Assignment: The answer must be every line of the data that holds the word "agent".

Dataset entries:

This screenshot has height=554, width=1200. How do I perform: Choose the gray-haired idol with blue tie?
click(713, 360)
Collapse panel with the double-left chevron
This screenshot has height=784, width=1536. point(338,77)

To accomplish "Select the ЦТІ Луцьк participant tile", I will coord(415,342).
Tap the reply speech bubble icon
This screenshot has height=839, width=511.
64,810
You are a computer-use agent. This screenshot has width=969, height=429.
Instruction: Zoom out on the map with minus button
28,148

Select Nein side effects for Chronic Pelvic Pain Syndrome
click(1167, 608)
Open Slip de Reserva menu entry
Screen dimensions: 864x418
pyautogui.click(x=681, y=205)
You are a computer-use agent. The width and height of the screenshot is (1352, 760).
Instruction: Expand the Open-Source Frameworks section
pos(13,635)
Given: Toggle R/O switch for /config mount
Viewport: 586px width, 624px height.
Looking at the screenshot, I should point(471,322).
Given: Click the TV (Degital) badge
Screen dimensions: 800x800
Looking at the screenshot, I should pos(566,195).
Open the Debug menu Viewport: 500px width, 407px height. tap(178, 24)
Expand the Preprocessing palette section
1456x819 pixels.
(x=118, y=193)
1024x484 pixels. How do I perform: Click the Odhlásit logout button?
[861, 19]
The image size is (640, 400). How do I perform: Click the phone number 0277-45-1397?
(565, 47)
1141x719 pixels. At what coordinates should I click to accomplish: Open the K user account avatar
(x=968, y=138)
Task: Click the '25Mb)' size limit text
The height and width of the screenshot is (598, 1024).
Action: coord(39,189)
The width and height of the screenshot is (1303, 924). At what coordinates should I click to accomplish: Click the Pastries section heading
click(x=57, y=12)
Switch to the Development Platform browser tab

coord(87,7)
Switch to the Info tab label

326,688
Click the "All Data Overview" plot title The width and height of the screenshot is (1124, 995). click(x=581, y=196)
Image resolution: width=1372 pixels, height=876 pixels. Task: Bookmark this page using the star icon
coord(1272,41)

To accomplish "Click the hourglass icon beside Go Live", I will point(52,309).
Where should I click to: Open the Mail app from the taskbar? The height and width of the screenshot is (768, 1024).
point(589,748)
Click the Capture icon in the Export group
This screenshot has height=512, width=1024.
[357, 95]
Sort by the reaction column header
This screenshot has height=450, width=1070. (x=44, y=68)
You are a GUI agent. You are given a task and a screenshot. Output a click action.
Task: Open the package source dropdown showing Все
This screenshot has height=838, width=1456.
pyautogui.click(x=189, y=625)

Result:
You are a computer-use agent. This screenshot has width=969, height=429.
You are a computer-use agent. The width and height of the screenshot is (1352, 760).
You are a GUI agent. You are given a task and a screenshot. Output a click action.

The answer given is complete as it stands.